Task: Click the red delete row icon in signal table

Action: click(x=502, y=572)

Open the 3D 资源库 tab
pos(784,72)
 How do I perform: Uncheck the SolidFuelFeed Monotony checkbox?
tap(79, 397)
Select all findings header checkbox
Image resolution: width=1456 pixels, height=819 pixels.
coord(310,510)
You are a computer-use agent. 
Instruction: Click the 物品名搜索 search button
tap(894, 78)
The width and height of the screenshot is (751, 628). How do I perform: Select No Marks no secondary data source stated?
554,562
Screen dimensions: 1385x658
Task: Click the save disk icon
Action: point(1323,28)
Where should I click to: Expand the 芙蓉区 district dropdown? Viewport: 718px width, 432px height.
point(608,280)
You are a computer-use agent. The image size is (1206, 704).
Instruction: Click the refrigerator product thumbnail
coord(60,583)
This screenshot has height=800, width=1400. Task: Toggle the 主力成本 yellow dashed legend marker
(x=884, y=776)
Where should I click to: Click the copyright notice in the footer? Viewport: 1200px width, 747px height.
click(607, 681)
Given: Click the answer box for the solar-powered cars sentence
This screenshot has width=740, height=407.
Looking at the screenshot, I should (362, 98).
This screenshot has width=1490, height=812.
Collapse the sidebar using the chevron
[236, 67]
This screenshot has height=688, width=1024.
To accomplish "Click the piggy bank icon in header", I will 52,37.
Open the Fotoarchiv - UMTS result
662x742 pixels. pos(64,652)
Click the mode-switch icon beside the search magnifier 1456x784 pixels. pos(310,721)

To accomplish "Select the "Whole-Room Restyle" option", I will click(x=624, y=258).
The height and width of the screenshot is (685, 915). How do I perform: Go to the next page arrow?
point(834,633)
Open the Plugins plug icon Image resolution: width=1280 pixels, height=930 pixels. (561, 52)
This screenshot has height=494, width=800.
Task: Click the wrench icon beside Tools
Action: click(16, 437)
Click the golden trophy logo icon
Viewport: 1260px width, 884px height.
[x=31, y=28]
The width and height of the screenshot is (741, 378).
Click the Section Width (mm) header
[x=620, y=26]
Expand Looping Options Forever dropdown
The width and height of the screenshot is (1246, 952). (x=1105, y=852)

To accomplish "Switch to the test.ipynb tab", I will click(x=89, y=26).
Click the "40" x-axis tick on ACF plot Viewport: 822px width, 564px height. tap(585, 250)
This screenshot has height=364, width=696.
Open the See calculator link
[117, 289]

....

Return the lines of the data above exactly as they appear, from the line containing "This screenshot has height=800, width=1400." through the line containing "Click the mode-switch", including both of those lines.

This screenshot has height=800, width=1400. Task: Toggle the 主力成本 yellow dashed legend marker
(x=884, y=776)
Where should I click to: Click the copyright notice in the footer? Viewport: 1200px width, 747px height.
click(607, 681)
Given: Click the answer box for the solar-powered cars sentence
This screenshot has width=740, height=407.
Looking at the screenshot, I should (362, 98).
This screenshot has width=1490, height=812.
Collapse the sidebar using the chevron
[236, 67]
This screenshot has height=688, width=1024.
To accomplish "Click the piggy bank icon in header", I will 52,37.
Open the Fotoarchiv - UMTS result
662x742 pixels. pos(64,652)
Click the mode-switch icon beside the search magnifier 1456x784 pixels. pos(310,721)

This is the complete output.